**Your goal:**
Look through the data and write out every line with the word "agent" in it.

**Records for this task:**
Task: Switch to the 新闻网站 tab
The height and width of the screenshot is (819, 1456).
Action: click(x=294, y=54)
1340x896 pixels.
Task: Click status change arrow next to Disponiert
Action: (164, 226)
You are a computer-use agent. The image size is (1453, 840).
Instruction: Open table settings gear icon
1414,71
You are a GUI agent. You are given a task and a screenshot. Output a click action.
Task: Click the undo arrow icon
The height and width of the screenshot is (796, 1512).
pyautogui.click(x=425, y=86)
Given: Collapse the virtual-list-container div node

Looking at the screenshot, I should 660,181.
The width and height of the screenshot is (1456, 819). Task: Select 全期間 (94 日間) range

**Output:**
You are a computer-use agent. The image size is (1453, 840).
You are a GUI agent. You are given a task and a screenshot. Output a click action.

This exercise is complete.